There’s unfortunate news today for electric scooter fans who were excited about taking one of the internet’s most promising prospective models for a test drive one day. Today, Unagi revealed that it’s cancelling its Indiegogo-funded Model Eleven scooter, and will be offering backers full refunds or compensation with other models the company makes.
As electric scooters go, Unagi’s models have stood out against the competition with excellent performance and range, plus a polished design that hides wires and other unsightly technical bits. They were some of the first electric scooters to look like genuine commuting tools instead of toys (although they were still quite fun to ride), and the company’s commitment to elevating e-scooters was very much apparent in the Unagi Model Eleven announced a year ago. The Model Eleven was supposed to feature some truly innovative technology, including front and back shock absorbers, a design by Yves Behar, and even AI-powered ADAS (advanced driver-assistance system) sensors that would warn riders about potential collision hazards ahead.
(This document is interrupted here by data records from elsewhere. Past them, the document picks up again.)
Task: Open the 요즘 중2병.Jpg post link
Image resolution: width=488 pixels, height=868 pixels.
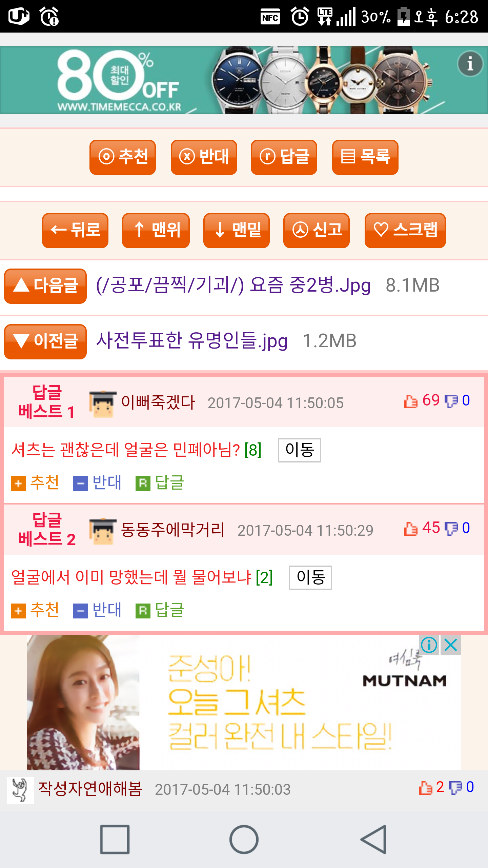Action: 233,285
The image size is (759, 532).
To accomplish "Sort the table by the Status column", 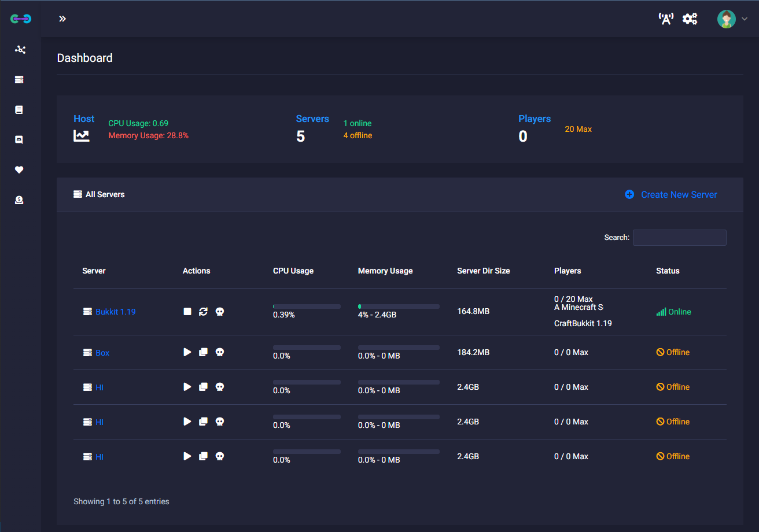I will [x=668, y=271].
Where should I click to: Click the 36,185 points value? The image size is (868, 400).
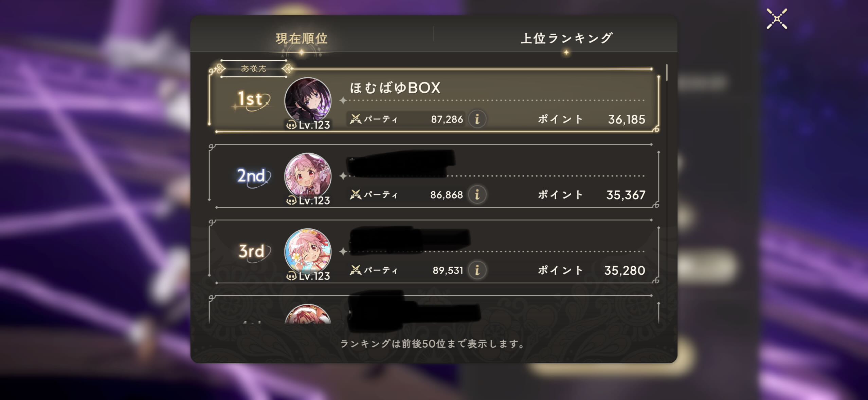pos(626,119)
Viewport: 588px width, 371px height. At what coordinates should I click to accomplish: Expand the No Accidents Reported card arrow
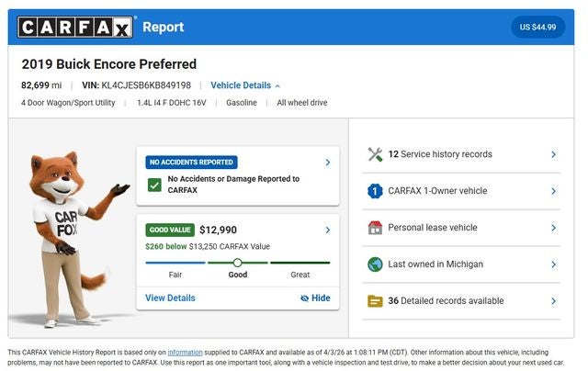(x=328, y=163)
Made available through an Indiegogo crowdfunding campaign that managed to raise over $700,000 from 345 backers, the last update from May, earlier this year, indicated there were pandemic-related challenges with parts production, resulting in a three-month delay for Model Eleven deliveries, pushing them to September.
But today, in an email to Gizmodo, and another update shared to Indiegogo, Unagi CEO David Hyman has announced that the Model Eleven has been cancelled, and that backers will be able to either request a full refund, a “3 year All-Access subscription to the Model One Voyager”, which is the company’s latest e-scooter model, or “2 Voyager scooters to own” outright.
The primary reason Unagi has cited for cancelling the Model Eleven is that it doesn’t fit its recent shift towards renting out its e-scooters through subscription models. The company’s new Model One Voyager with a boosted range costs $67/month, but the Model Eleven would have cost much higher than that, almost three times as much, and didn’t make a lot of financial sense.
But while the Unagi Model Eleven may never see the light of day, Hyman has speculated that “some of the technology developed for the Eleven will trickle down into products that will become available in the future.” So the Model Eleven wasn’t an impossible dream, just one that ended up not being financially feasible in a time when companies are still struggling to get products out the door.